Researching HMS Surprise


Research Note 8, mast sizes.

As with the ordnance and rating of Surprise, as discussed in Research Note 3, separating fact from fiction and determining the correct mast sizes turned up some interesting information.

From the outset Captain Hamilton put forward his opinion that the masts and yard on Surprise, as captured, were too small. However, Evan Nepean, Secretary to the Admiralty, requested information from Plymouth dockyard regarding the dimensions and condition of the masts and yards aready carried. After receiving this report the Admiralty decided that the sizes of the masts and yards, with the exception of the bowsprit, were acceptible.

March 03, 1798: Evan Nepean, Secretary to the Admiralty, writes to the 'Respective Officers' at Plymouth Yard:

...
We have received your account of the dimensions & state of the Masts & Yards of his Majesty's ship Surprise, and direct & require you to cause them to be put into good condition agreeable to their present dimensions, except the Bowsprit which you are to cause to be replaced
.
...


March 04, 1798: Evan Nepean, Secretary to the Admiralty, again writes to the 'Respective Officers' at Plymouth Yard to clarify his previous letter:

...
These are to direct and require you, not withstanding former orders, to soppy his Majesty's ship Surprise with the yards and topmasts of a 28 gun ship, keeping her present lower masts, except the bowsprit which you are to provide in proportion, agreeable to Captain Hamilton's requests.

...

Unhappy that his request for increasing the masts of Surprise has been declined, Captain Hamilton again wrote to the Admiralty requesting that the current main mast be used as his fore mast and the main mast be replaced accordingly:

March 22, 1798: Evan Nepean, Secretary to the Admiralty, again writes to the 'Respective Officers' at Plymouth Yard approving Captain Hamilton's request providing that the Plymouth Officers also approved:

...
In addition to former orders.

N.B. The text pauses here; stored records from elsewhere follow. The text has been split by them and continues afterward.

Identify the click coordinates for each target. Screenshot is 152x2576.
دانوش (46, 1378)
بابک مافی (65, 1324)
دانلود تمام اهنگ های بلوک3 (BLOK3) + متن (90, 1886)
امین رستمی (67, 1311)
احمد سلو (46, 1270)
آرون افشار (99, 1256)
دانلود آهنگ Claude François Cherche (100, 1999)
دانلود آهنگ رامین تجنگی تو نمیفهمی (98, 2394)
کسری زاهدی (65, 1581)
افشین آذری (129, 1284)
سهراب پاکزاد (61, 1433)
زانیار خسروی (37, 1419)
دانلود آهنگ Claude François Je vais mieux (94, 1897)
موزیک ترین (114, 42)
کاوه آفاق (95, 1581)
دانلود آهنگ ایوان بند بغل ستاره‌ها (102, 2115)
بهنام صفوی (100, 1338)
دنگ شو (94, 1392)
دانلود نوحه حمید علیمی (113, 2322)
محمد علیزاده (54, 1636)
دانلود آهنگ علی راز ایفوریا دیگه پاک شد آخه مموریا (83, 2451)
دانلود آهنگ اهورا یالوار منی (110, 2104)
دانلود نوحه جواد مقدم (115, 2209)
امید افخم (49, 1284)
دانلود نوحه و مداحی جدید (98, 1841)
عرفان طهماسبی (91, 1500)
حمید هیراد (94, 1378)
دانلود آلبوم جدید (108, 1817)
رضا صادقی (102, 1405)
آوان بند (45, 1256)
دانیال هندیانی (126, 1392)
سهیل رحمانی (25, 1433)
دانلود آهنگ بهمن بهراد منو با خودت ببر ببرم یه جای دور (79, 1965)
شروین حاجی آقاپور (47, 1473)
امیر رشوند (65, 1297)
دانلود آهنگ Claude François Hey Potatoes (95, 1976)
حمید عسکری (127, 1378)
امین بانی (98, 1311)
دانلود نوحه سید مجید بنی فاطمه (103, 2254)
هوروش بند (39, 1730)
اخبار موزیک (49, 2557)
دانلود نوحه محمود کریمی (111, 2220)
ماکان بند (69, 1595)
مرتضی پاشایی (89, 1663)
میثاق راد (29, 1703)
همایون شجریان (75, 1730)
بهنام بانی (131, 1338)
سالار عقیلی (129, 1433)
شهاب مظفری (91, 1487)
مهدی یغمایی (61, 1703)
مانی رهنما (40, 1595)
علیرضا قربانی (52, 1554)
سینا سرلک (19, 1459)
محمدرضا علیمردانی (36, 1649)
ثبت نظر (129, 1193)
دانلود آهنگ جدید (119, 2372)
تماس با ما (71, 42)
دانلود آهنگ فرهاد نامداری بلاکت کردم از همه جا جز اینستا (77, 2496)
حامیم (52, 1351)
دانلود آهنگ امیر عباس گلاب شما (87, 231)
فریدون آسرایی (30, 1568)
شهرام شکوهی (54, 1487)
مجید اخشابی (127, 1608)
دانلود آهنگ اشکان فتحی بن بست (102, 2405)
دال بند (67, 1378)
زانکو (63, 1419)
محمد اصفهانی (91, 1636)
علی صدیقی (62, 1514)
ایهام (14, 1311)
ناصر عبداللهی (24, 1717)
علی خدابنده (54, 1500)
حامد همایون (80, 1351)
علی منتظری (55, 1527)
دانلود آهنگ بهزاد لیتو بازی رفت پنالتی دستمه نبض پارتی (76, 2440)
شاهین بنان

These are to direct and require you to furnish the Surprise with a new main mast and supply the present main mast for a fore mast if it will answer the purpose and can be done without detaining the ship and that you are of opinion she is equal to such alterations.

...

Consequently, Surprise was re-masted, using the main mast as a fore mast and a new main mast was fitted in proportion. The dimensions of the original main mast (now to be used as the fore mast) was approximately equal to the dimensions of a 36 gun ship fore mast, it would be safe to assume therfore that the proportional main mast fitted was that of a 36 gun ship.
Followers of the Patrick O'Brian novels will doubtless recognise this information, the fact that Surprise carried a 36 gun main mast is a recurring theme throughout the novels and is mentioned countless times as a 'distinguishing feature.
There is also another reference to Surprise carrying a 36 gun main mast from the series of books 'Tha Naval History of Great Britain' by W.M. James. William James, born in 1780 and died in 1827, was a naval historian whose series of books 'The Naval History of Great Britain' were originally published between 1822 and 1824. In Volume 2 of this work, on page 360, wiliam james states:

...
Although a ship of only 579 tons, the Surprise was fitted with a 36 gun frigate's main mast, but with the fore mas and mizzen mast of a 28. This was a plan of Captain Hamilton's; and, thus rigged, the Surprise appears not to have been complained of as a sailer.

...

It would be forgivable, therefore, to believe that this was the true mast and yard arrangement of the Surprise however ... our continued research has shown this not to be the case!
After being re-fitted and masted at Plymouth, Surprise set sail in April for sea trials, arriving at Sheerness in May. Captain Hamilton immediately writes to Sheerness dockyard and the Admiralty to inform them that the new arrangement was unsuitable. Not receiving an immediate reply, Captain Hamilton again writes to the Admiralty requesting that the masts be reduced back to the original configuration:

May 27, 1798: Captain Hamilton repeats his request to reduce the masts and yards of Surprise:

...
Having wrote to you on the 23rd instant, for their Lordship's information, of my arrival here with His Majesty's Ship Surprise under my command, and not receiving an answer.
I am to request you will be pleased to inform their Lordship's, that the Surprise waits their orders to proceed into Harbour and that the only alterations requisite are the undermentioned list.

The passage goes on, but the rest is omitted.